Task description: Continue the passage about retrieving values from an OccList and downloading RO data files, picking up right after its final command.

Source extract:
+ + + +
The values of the longitude, latitude, datetime, and localtimes of the RO soundings in an OccList can be obtained using the OccList.values() method:
longitudes = June2009.values( "longitude" )
latitudes = June2009.values( "latitude" )
localtimes = June2009.values( "localtime" )
each of these variables being a masked numpy ndarray.
Finally, RO data files themselves can be downloaded for subsequent scientific analysis using the OccList.download() method. If one wishes to download the all RO bending angle data contributed by JPL to the archive for the week of June 5-11, 2012, one only need execute the commands
week_list = rodb.query( datetimerange=("2012-06-05","2012-06-12") )
week_list.download( "jpl_refractivityRetrieval", data_root="datadir", keep_aws_structure=False )
+ + + +
Collected data:

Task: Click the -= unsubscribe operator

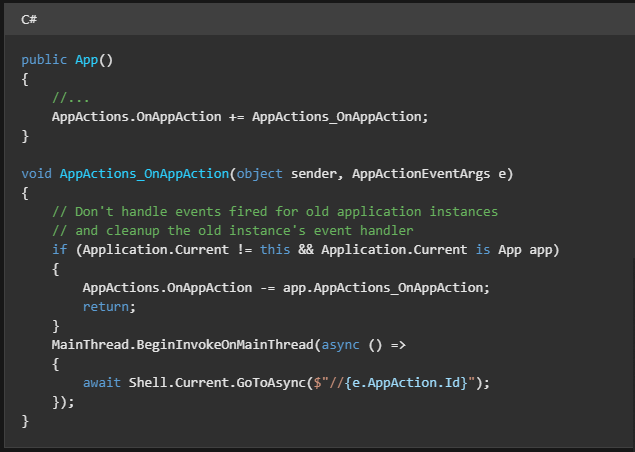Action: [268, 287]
+ + + +
Answer to this task:
which will download all file type "refractivityRetrieval" contributed by JPL into the directory "datadir". All of the files will be entered into just one directory. If instead one wants to download the files maintaining the AWS directory structure, which is the default, set the keyword keep_aws_structure to True:
week_list.download( "jpl_refractivityRetrieval", keep_aws_structure=True )
In this case, because the data_root was not specified, it used the data_root previously set by setdefaults as the default.
3. Collocation Utility
This package includes a utility that finds nadir-scanner radiance soundings that are collocated with RO soundings. It implements the rotation-collocation algorithm, which greatly accelerates finding collocations by rotating the geolocations of RO soundings into the reference frame of a nadir-scanning instrument's scan pattern. Because the scan pattern is constantly moving (along with its host satellite), the rotation is time-dependent. The algorithm is fully documented in a peer reviewed paper.
The rotation-collocation algorithm is composed of a large suite of low-level routines that perform various necessary tasks. If you wish to learn more about these low-level routines, consult the jupyter notebook collocation_demonstration.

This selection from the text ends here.